Implement the signature verification algorithm in Python.
Below are some examples to try your program on. Turn in the results for the
basic examples and the advanced examples.
Basic examples:
v0d,v3d,v0u --> input
v0d,v3d,v2d,v1u --> Test for gaps and angle difference in the matching (min cost: 6)
v7u,v0d,v3d,v0u --> Test for gaps on the edge (min cost: 5)
v0d,v3d,v0u --> Test for cost=0 (min cost: 0)
v0u,v3d,v0d --> Test for mode difference (min cost: 20)
v7d,v3d,v0u --> Test for angle difference between 1 and 7 (min cost: 2)
v1d,v2u,v6d,v3u,v4d --> combination (min cost: 24)

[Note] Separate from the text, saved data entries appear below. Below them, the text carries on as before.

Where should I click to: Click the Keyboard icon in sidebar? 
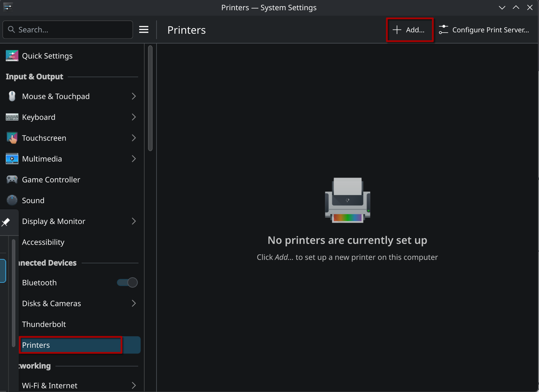12,117
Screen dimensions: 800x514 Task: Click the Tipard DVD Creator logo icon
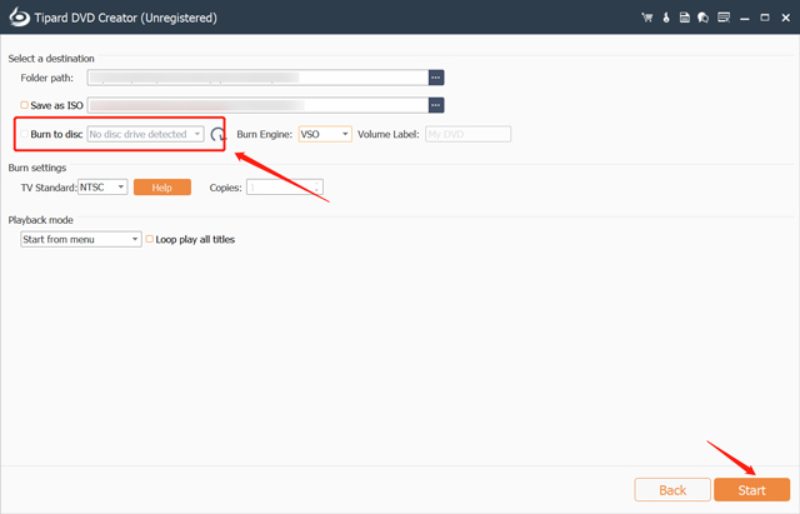tap(16, 17)
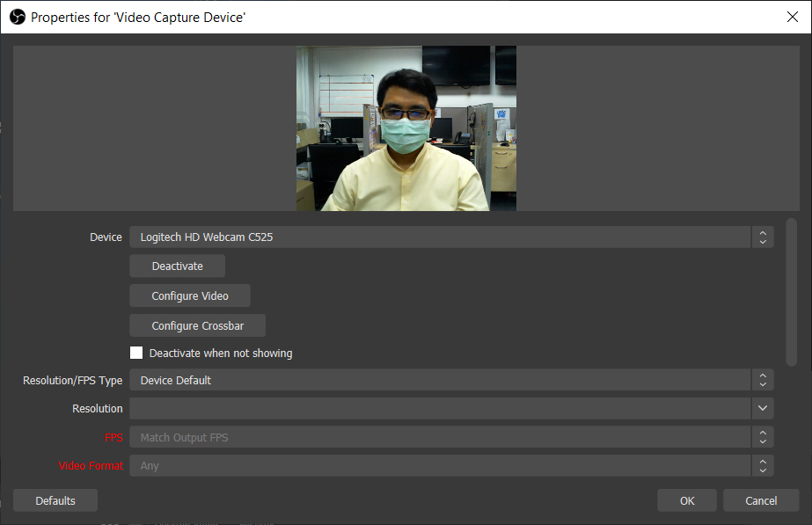Open the Configure Video settings

pos(190,295)
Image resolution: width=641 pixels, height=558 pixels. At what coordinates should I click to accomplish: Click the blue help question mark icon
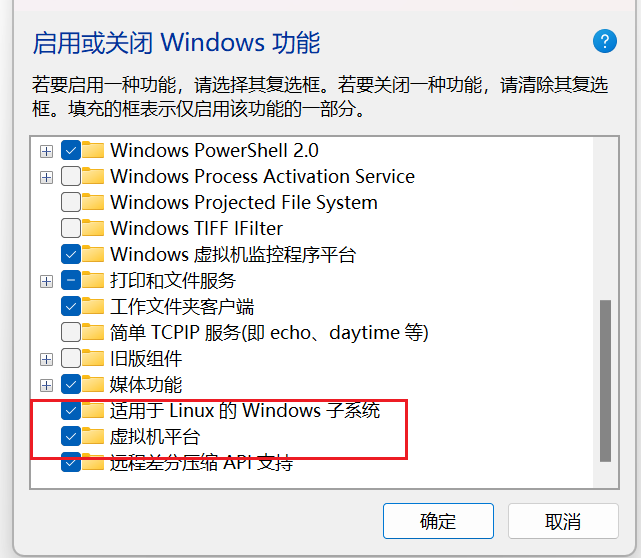(605, 41)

Here is csv (comma-separated values) format file containing the basic examples:
basic.csv. It is convenient to use the csv format because
Python has a csv module for reading in and writing such data.
The data for the advanced examples is in a
John-sigs.csv.
In this file,
there are three sequences of elements that we can call john1, john2, and john3.
(The first sequence, john1, is based very roughly on the first name in a photograph of John Hancock's signature.)
Each sequence is on its own line of text.
Compute the following quantities:
M(john1, john2)
M(john1, john3)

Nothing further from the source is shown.